= Description of the task =
Below are records; the lines starting at the one with "This screenshot has height=812, width=1495." and ending at the one with "Image resolution: width=1456" must be reproduced exactly, both included. Pictures must not appear.

= Data for the task =
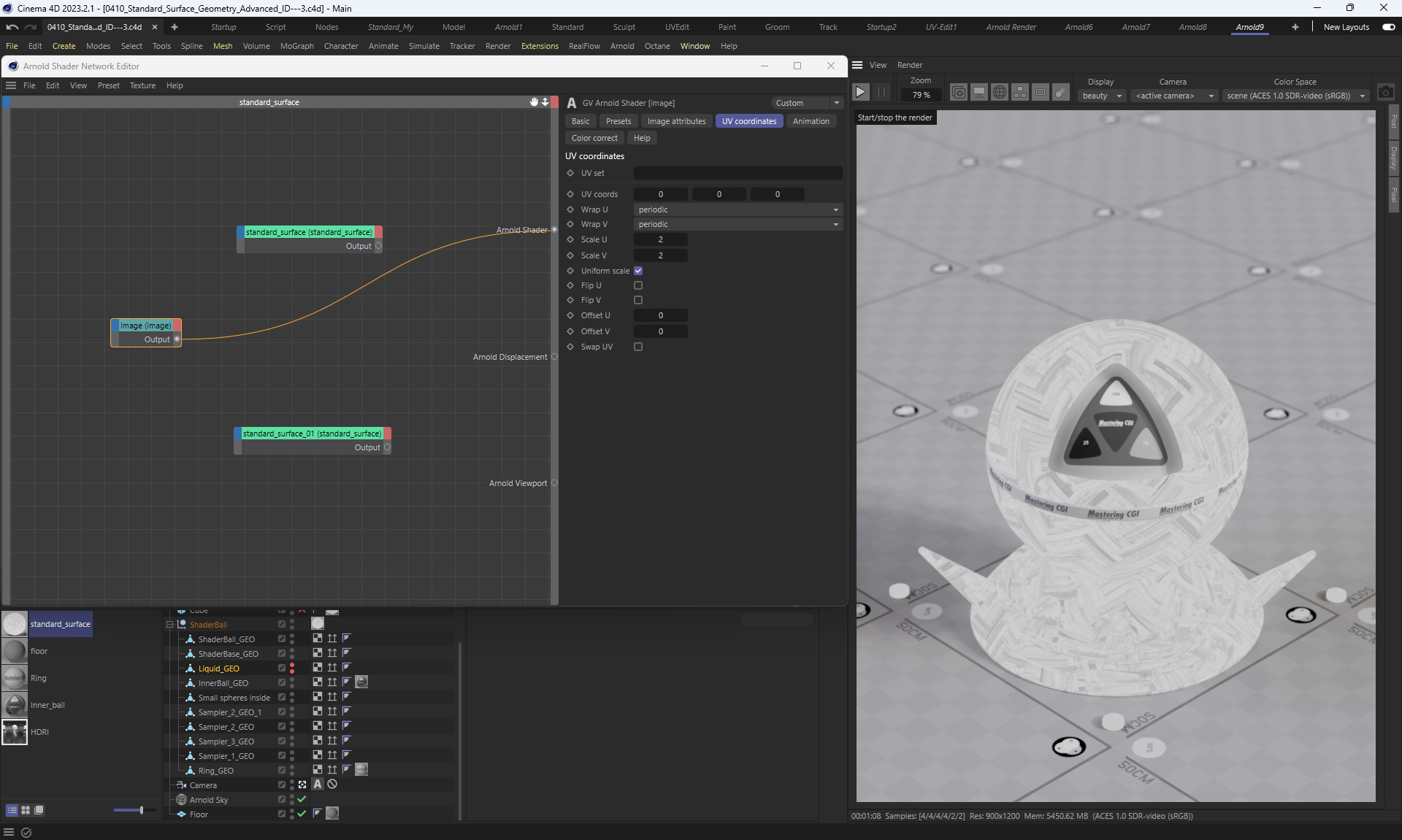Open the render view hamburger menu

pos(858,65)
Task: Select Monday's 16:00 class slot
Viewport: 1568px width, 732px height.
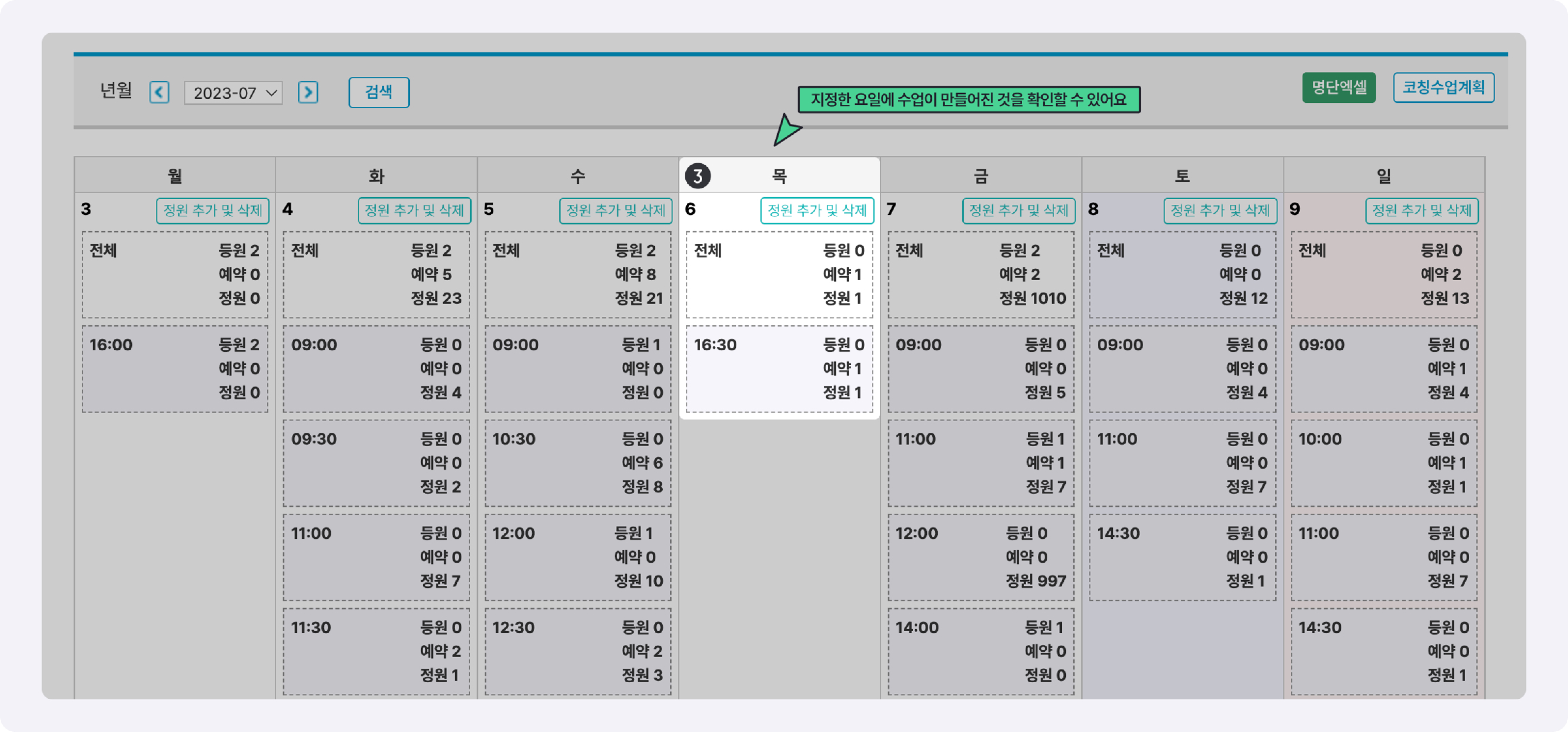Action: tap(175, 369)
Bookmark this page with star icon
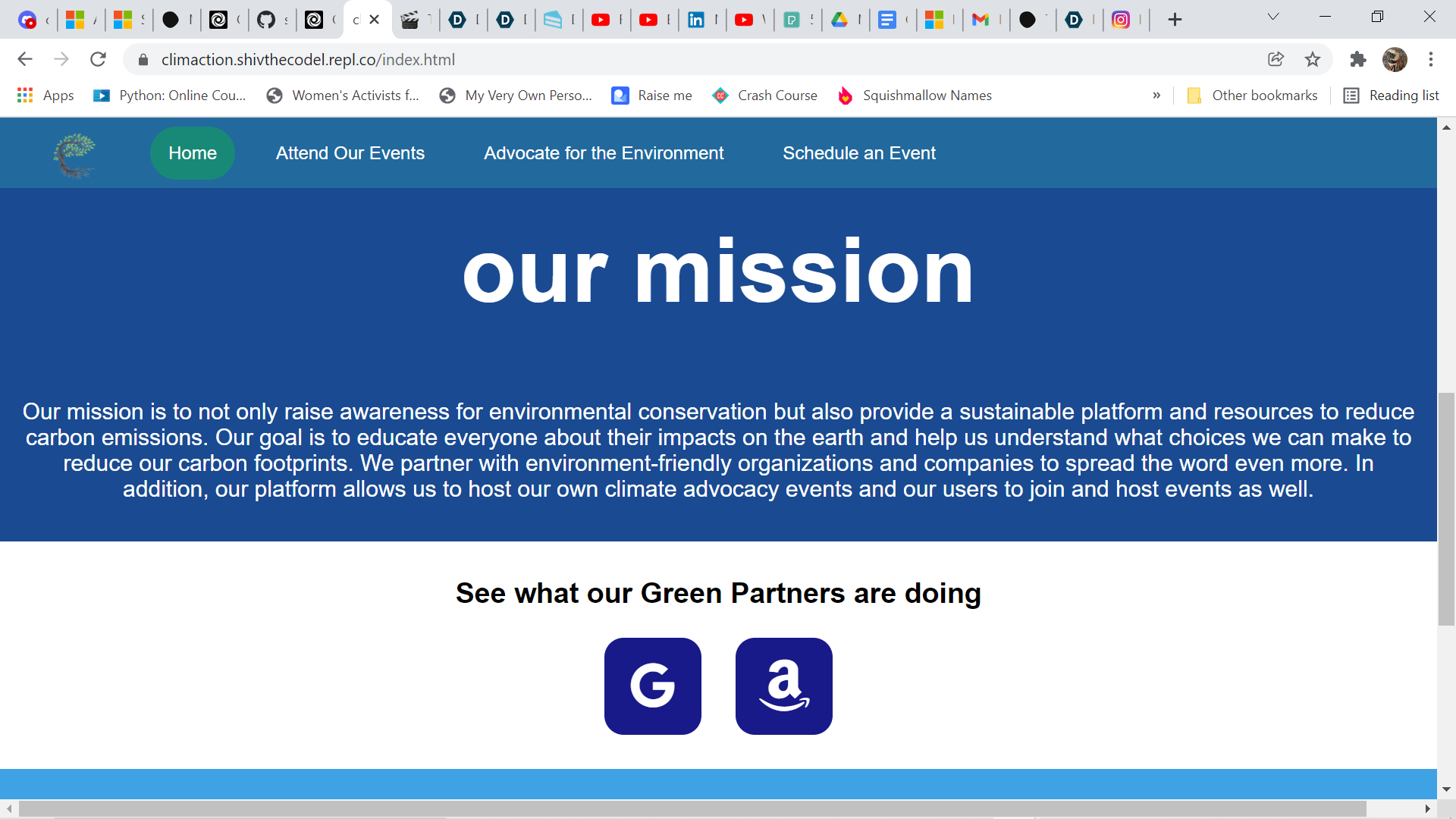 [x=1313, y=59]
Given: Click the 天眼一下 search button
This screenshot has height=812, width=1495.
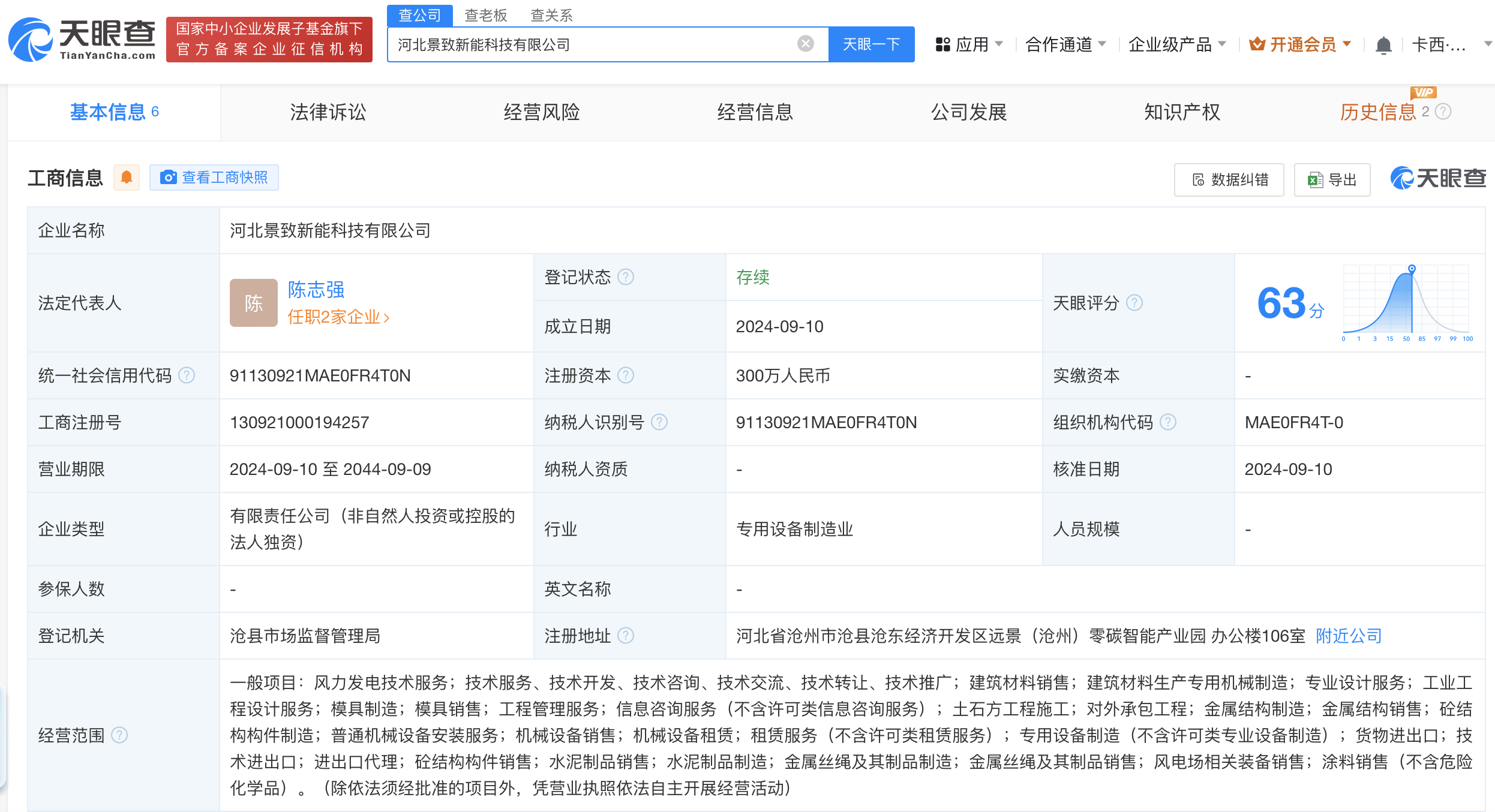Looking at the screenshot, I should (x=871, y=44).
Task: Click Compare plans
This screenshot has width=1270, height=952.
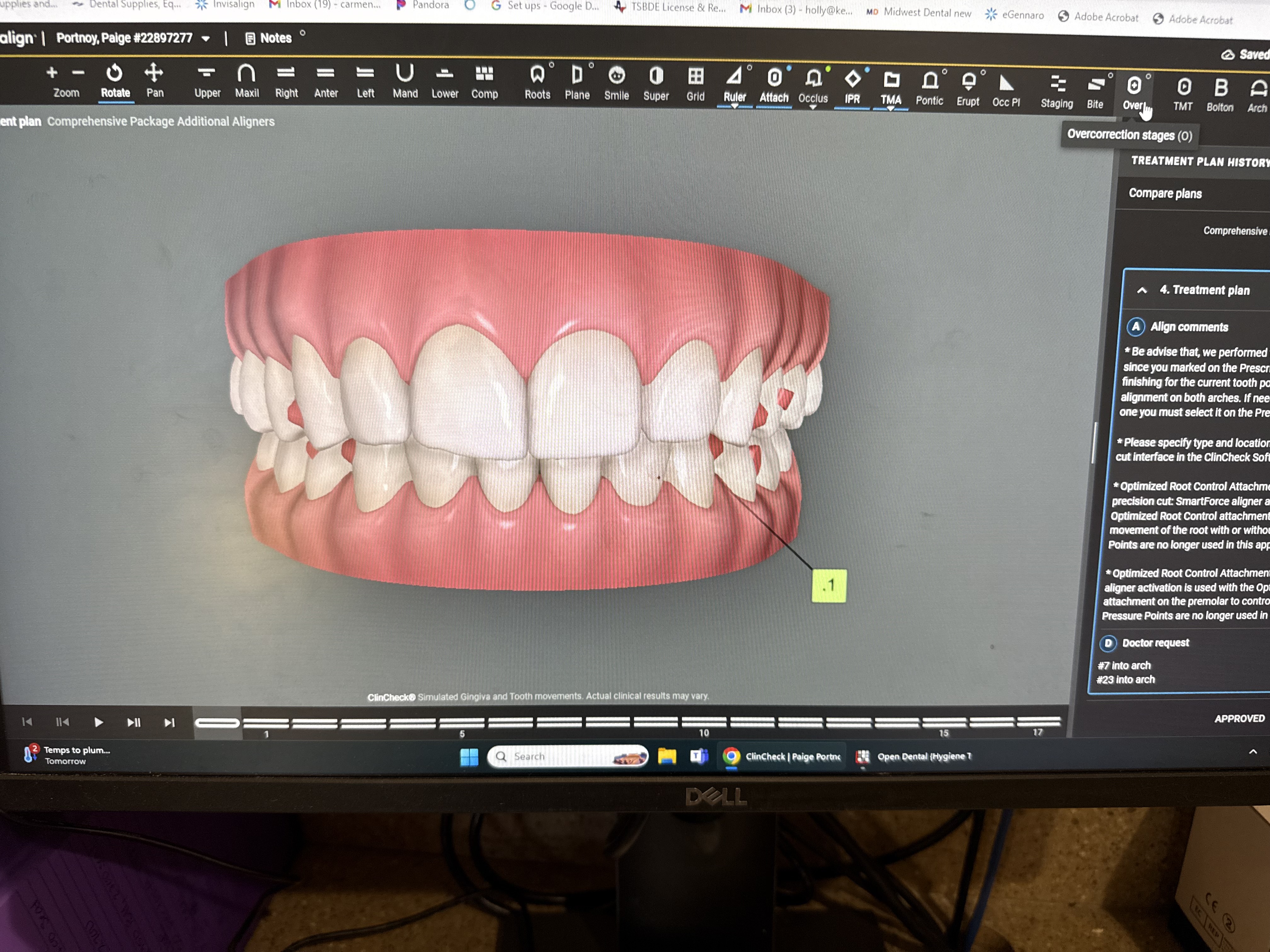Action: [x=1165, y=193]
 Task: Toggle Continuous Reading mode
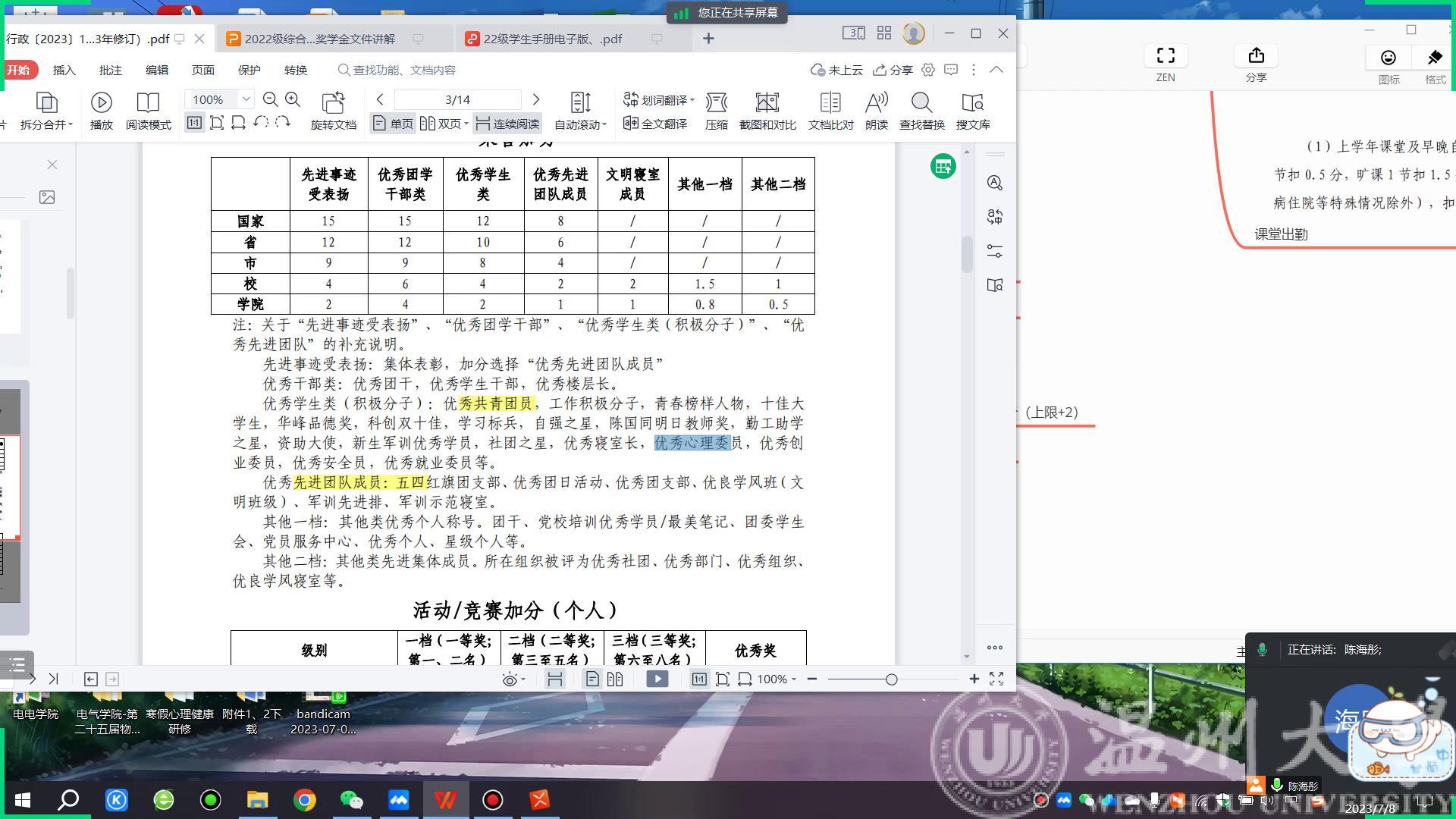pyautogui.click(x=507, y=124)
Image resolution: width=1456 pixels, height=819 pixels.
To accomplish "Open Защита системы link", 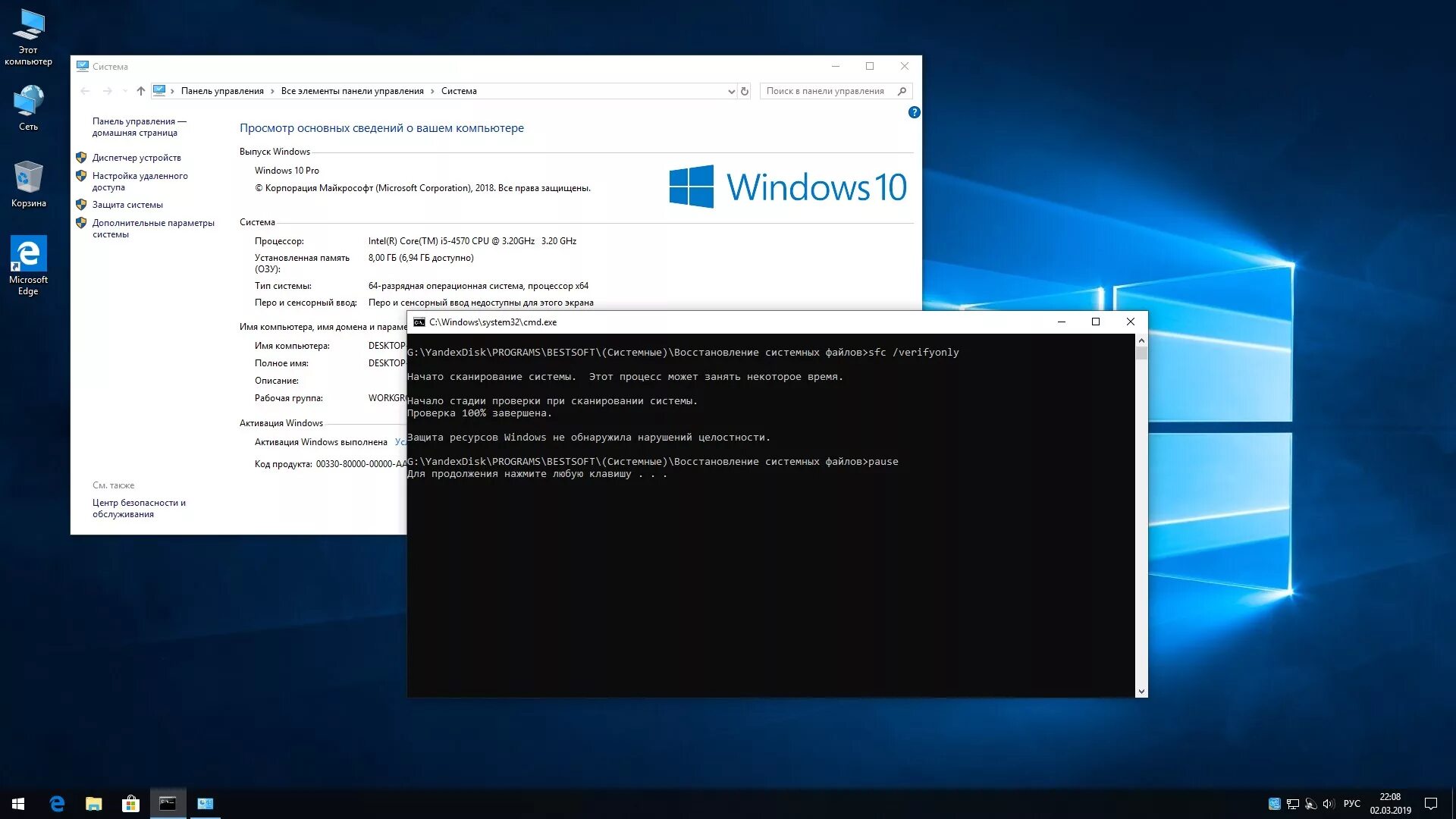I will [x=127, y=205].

= Solution to this task =
This screenshot has height=812, width=1495.
Looking at the screenshot, I should (x=871, y=44).
Task: Click Compare plans
This screenshot has width=1270, height=952.
Action: [x=1165, y=193]
 Task: Toggle Continuous Reading mode
pyautogui.click(x=507, y=124)
Image resolution: width=1456 pixels, height=819 pixels.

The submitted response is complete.